(PROBLEM) Reproduce every line of the material below, requests included, offsetting each coordinate in the answers by 79. Omit the pictures from your output.
········
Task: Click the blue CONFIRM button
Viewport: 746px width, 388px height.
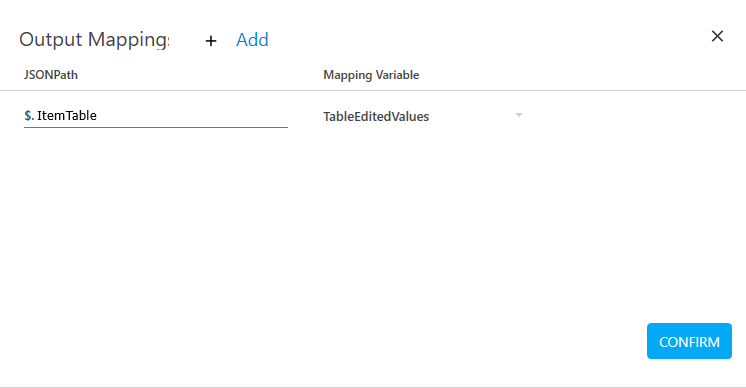Action: 689,341
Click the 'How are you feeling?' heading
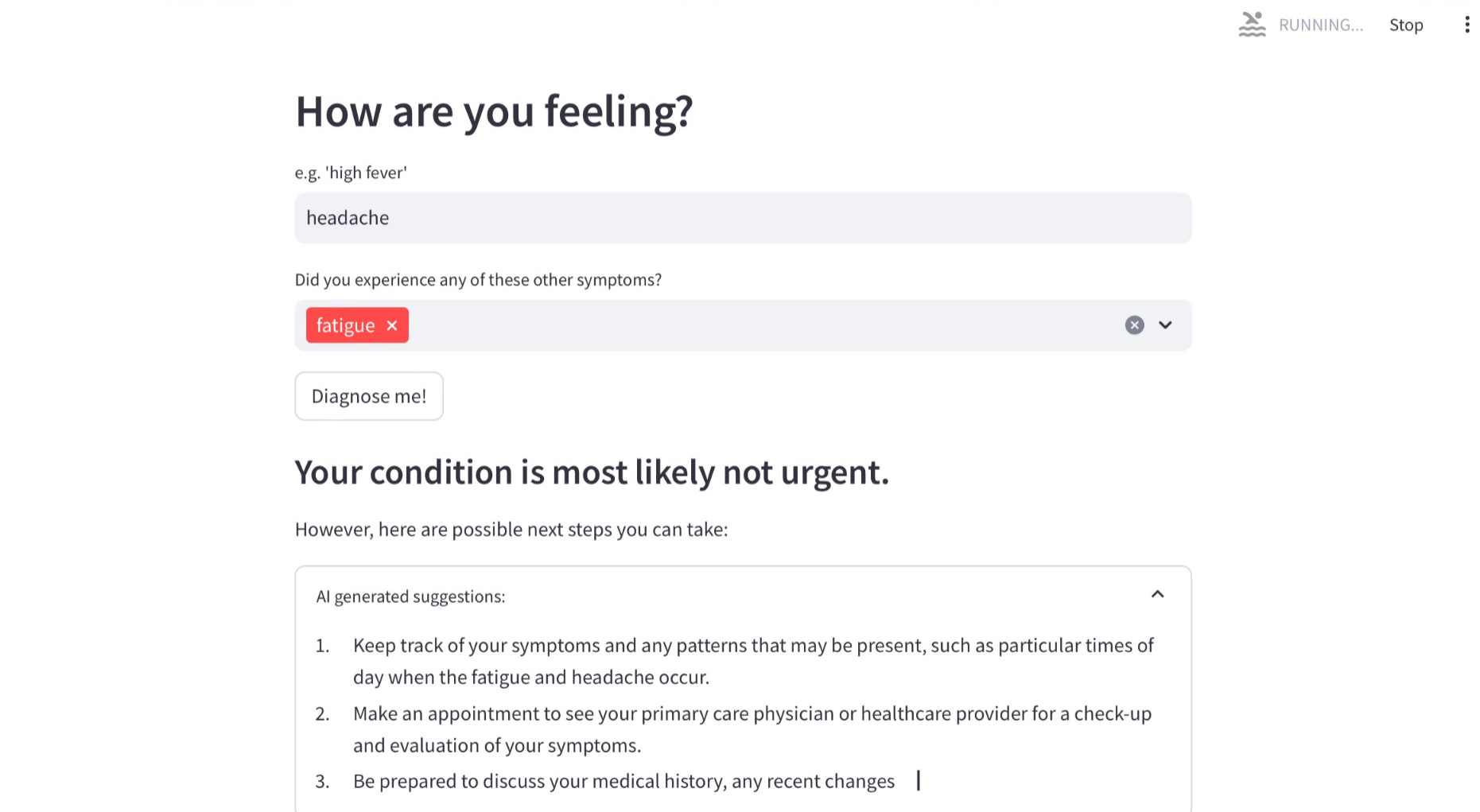 (x=494, y=111)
········
(THE REPLY)
Task: Click the blue CONFIRM button
Viewport: 746px width, 388px height.
Action: 768,420
Click the 'How are you feeling?' heading
 (x=573, y=190)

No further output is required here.